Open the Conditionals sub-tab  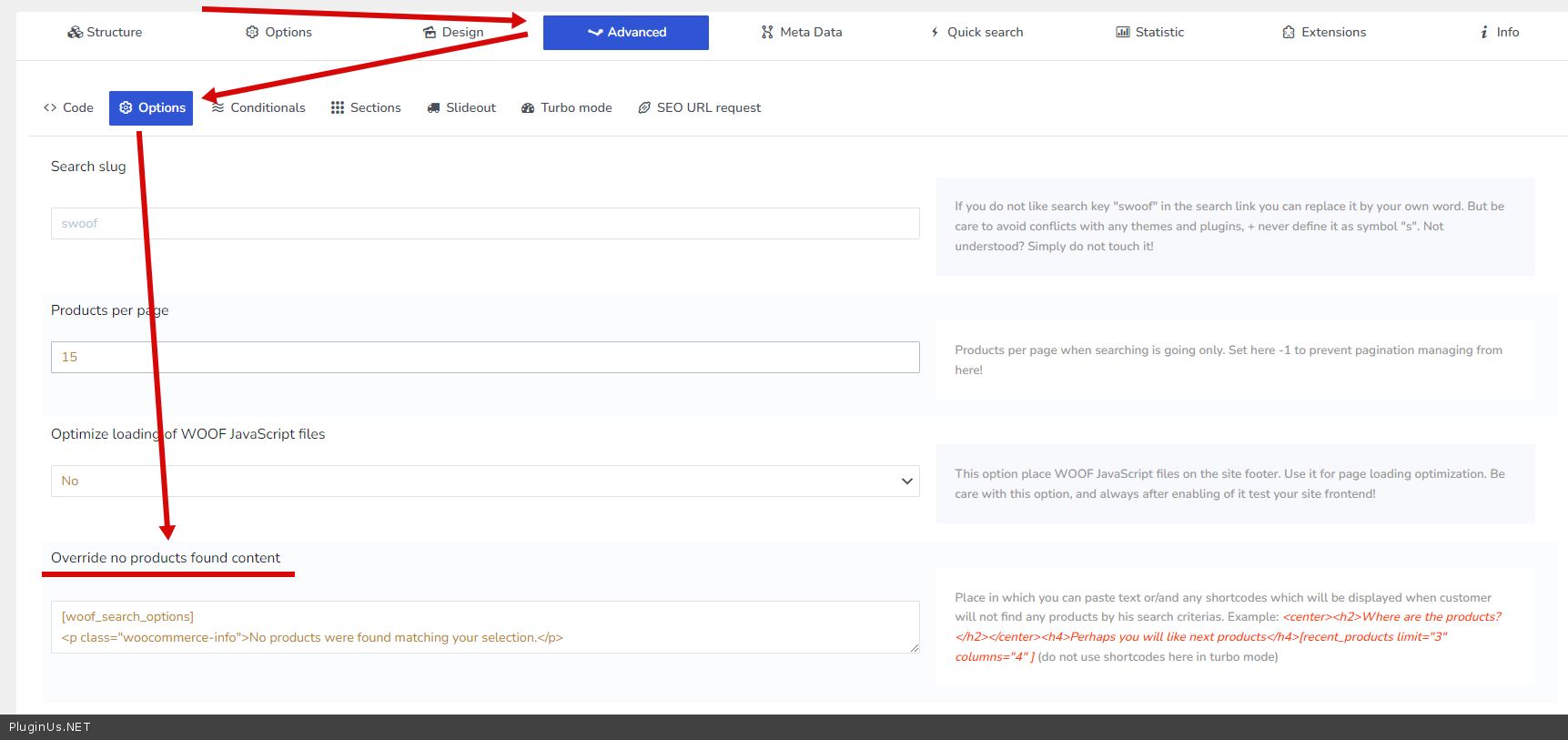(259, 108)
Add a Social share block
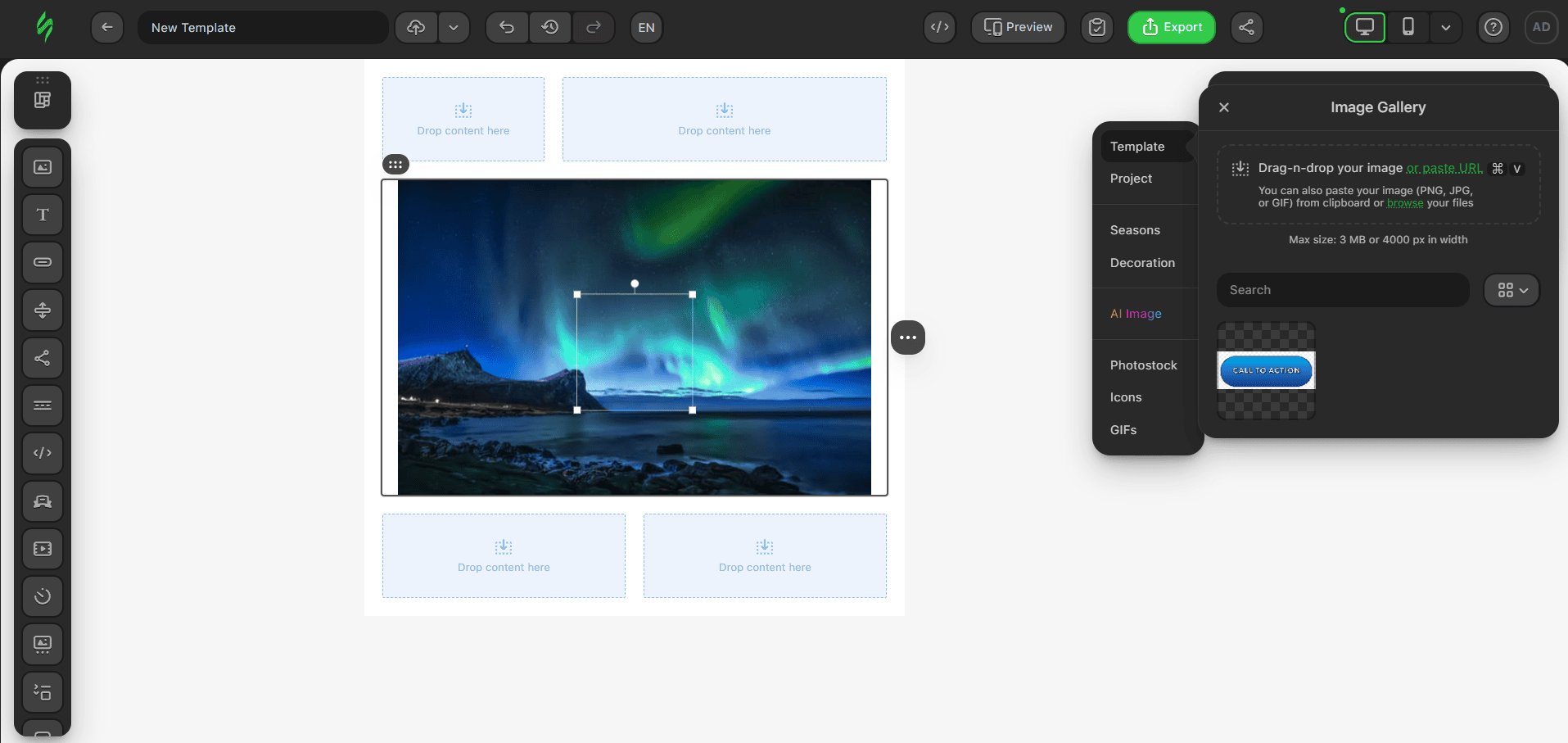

--

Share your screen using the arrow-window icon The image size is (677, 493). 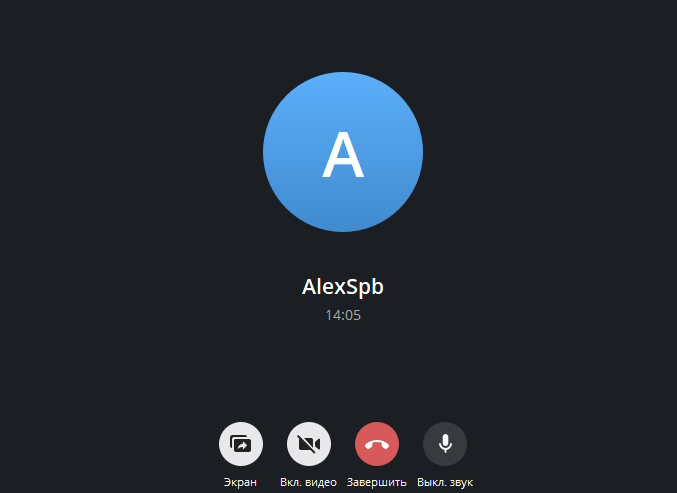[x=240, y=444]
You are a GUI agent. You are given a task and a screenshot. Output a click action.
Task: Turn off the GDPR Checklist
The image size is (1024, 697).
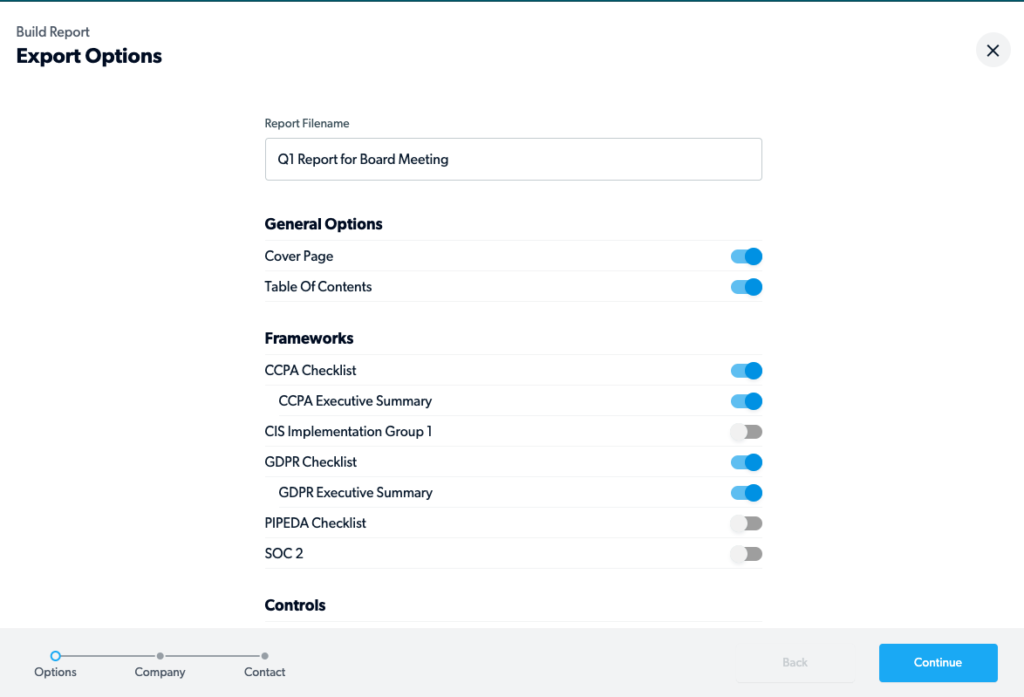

...

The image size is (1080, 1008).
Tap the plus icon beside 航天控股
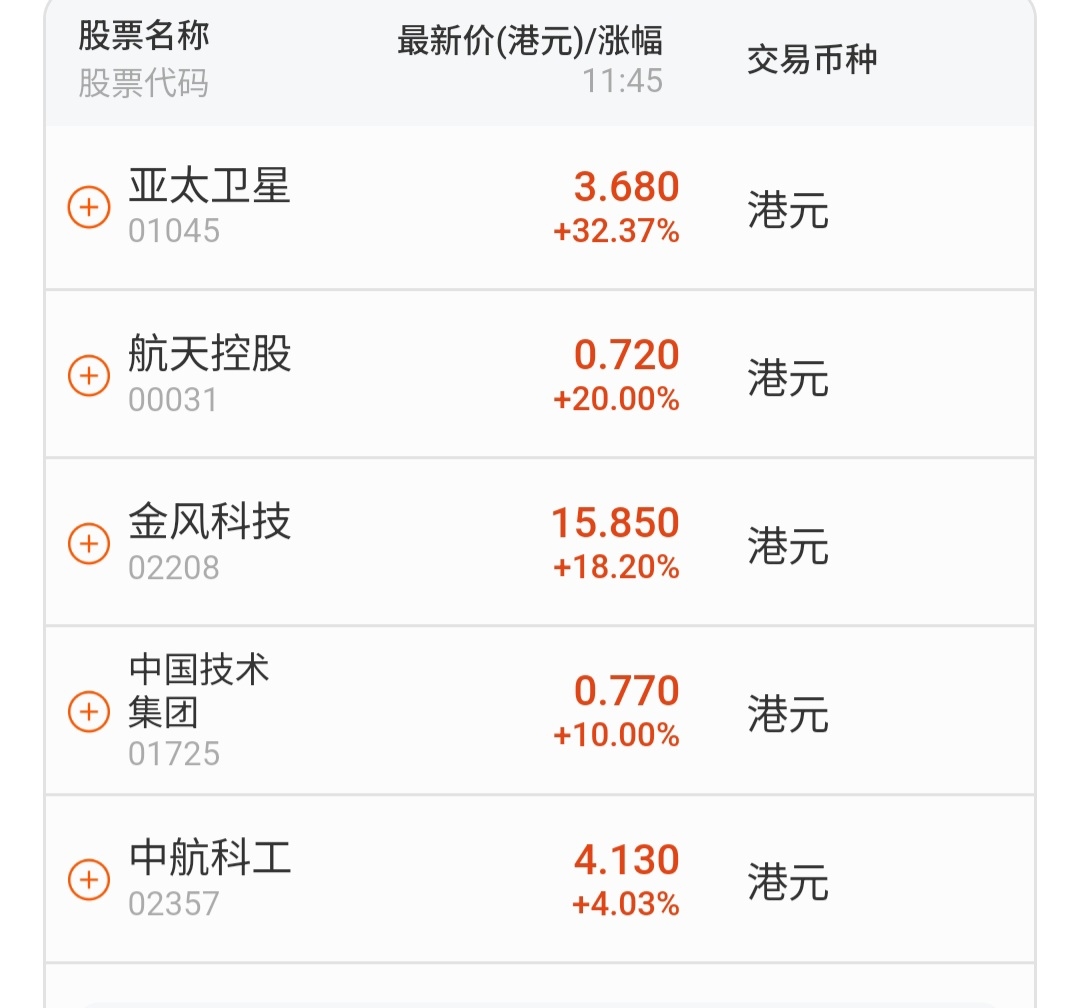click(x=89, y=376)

▸ **Problem statement**
Taking the entries above, write out exactly the lines starting with the line containing "Task: Turn off the GDPR Checklist" and going on through the line containing "The image size is (1024, 697).", both included, and nothing else.

▸ **Output for this task**
Task: Turn off the GDPR Checklist
The image size is (1024, 697).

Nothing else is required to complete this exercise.